I got up early the next morning, showered, and dressed almost as carefully as Chrissy. The house was quiet and I decided to let Chrissy sleep. We’d turned the ringer off the phone the day before, plagued by unwanted phone calls from the press, and I figured it was best to maintain the status quo for now. Before I left I checked all the windows and the doors, making sure that they were still locked. At the end of the driveway I stopped and spoke to the uniformed security officer, who was busy keeping warm in the front seat of his car. I described Harald Feiss to him and explained that under no circumstances was he to set foot on the property.

From the car I dialed my secretary, joining the pitiful trickle of cars that masquerades as rush hour in Milwaukee.

“You must be very important,” announced my loyal secretary who was already at her desk. “The mayor of Milwaukee has agreed to meet with you, but he wants to keep things hush-hush.”

“Oh, yippee. What does he want to do? Meet in the churchyard at midnight? Smuggle me into his office disguised as a policeman?”

“Close. He’s faxing me directions for where you’re going to rendezvous with his security people. I guess you’re going in through the backdoor. He actually managed to use the word
covert
about six times. The man sounds like an asshole.”

“That’s probably because he is one. Anybody else call that I should know about?”

“Jake Palmer called. He seems anxious to speak to you. He says he has some information you might want about Darius Fredericks.”

“Did he leave you a number?”

“No. He said to tell you that he can’t be reached this morning, but if you wanted, you could meet him at a restaurant called Mader’s at one o’clock. I have the address.”

“I think I know where it is,” I said, “but let me take it down anyway.” I reached over toward the passenger seat and was rewarded only by the feeling of rich leather. “Do me a favor—make a note that I want a dozen legal pads put in the car and a bunch of pencils.”

“So, do you still like your new car?”

“It needs some breaking in. Anybody else call?”

“Just Stephen. He says he thinks you two need to sit down and talk.”

“Call him back and tell him that I have a funeral to go to,” I replied, “and all things considered, he’s lucky that it’s not his.”

 

“Everything go okay last night?” inquired Elliott when I got him on his cell phone. He was on his way out to Naperville to interview one of a dozen families who’d been bilked by a fraudulent builder. “Nothing go bump in the night?”

“All serene. I did find out some interesting things.”

“You, too?So spill. What deep dark secrets did you unearth?”

“I know who killed Beau Rendell and why.”

“So, are you going to share this with me, Sherlock, or do I have to beg?”

“Normally I’d say begging is good, but I’m in a hurry to get to the bank. I want to take a peek in Beau Rendell’s safe-deposit box before my meeting with the bankers.”

“If you find millions in hard cold cash, I’ll split it with you.”

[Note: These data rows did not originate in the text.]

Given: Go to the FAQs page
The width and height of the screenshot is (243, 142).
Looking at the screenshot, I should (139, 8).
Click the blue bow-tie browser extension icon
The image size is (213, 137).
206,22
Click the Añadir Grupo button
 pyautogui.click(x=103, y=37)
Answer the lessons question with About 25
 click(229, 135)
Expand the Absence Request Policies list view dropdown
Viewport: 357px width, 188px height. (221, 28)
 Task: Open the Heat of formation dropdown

“No chance,” I replied, and told him everything I’d figured out about Harald Feiss the night before.

“Curiouser and curiouser,” he replied when I had finished.

“Don’t you mean ‘bravo’?”

“Well, I didn’t tell you, but I called a friend of mine who runs a P.I. outfit in L.A. and had him buzz over to the Regent Beverly Wilshire to see what he could find out about Jeffrey Rendell’s last days.”

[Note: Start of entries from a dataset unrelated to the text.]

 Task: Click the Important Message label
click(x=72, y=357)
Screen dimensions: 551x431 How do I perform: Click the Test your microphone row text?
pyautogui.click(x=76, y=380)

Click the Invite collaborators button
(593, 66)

“And what did he find out?” I asked, feeling rather deflated.

“Well, for one thing I learned that a luxury hotel is not a particularly good place if you want to keep a secret. They keep records of everything, and the staff doesn’t miss a thing.”

“So what secret was he trying to keep?”

“Let’s just put it this way. Jeff checked in on Friday and met a guy named Ken Gunther, who I guess works out of your firm’s L.A. office. Ken had already booked a room. The whole thing was comped, by the way. The hotel picked up the whole tab. According to the manager it was some kind of quid pro quo deal for the L.A. Stadium Commission.

“Okay, so on Friday they went out to dinner. According to housekeeping, everything looked pretty much like you’d expect. Records indicate Jeff made three calls, two to his wife and one to his office at the stadium. Jeff and Ken and Jack had dinner in the restaurant, a real power deal according to the waiter, who knows everybody and strings for the scandal sheets on the side. That’s when things started getting interesting.”